Lichens are not pathogens, meaning they don’t cause disease in plants. They use the plants as a surface to grow on. When a tree or shrub begins to decline due to some sort of environmen­tal stress or other disorder, the leaf canopy thins and allows sunlight to enter and begin lichen growth. If overall plant health is improved, a dense leaf canopy should inhibit any sunlight available for lichen growth.

Lichens can be found on trees planted in small islands or beds near parking lots. These trees are stressed by limited soil and root growth, compacted soils and heat stress due to paved surfaces.

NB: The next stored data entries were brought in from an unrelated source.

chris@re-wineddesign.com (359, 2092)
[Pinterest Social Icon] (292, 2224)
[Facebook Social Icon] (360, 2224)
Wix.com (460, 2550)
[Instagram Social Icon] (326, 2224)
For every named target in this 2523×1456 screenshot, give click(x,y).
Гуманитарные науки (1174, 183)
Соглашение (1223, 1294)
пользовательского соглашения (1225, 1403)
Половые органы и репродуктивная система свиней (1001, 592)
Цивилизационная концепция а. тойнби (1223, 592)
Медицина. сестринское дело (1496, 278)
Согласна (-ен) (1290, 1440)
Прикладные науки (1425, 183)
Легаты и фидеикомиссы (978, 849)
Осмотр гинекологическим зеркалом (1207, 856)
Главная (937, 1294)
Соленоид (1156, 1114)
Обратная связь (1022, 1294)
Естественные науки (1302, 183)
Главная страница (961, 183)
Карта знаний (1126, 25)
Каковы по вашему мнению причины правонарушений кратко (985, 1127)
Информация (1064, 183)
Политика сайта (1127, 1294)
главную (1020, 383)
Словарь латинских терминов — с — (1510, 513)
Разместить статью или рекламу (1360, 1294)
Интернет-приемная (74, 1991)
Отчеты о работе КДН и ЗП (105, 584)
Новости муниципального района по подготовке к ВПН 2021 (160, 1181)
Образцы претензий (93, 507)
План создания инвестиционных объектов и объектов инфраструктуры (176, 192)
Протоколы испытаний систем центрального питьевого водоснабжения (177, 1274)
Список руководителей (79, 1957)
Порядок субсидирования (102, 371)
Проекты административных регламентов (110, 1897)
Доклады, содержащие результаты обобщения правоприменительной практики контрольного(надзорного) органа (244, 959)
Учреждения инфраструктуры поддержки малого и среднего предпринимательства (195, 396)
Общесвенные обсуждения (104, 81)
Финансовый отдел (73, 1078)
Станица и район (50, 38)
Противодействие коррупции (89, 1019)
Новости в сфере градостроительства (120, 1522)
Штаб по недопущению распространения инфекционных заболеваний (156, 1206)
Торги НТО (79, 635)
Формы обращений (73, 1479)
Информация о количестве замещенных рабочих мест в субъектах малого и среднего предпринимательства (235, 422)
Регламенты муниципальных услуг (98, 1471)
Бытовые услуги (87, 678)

If you see lichens growing on trees or shrubs in your landscape, this is a clue that something could be causing your plants to grow slowly and decline in health. This could be a combinatio­n of factors like plant competitio­n, drought stress, over watering, soil compaction, poor nutrition, improper pH or improper pruning. Most common causes of lichens are drought or improper plant nutrition.

If you remove what is stressing your trees or shrubs, the lichens will go away.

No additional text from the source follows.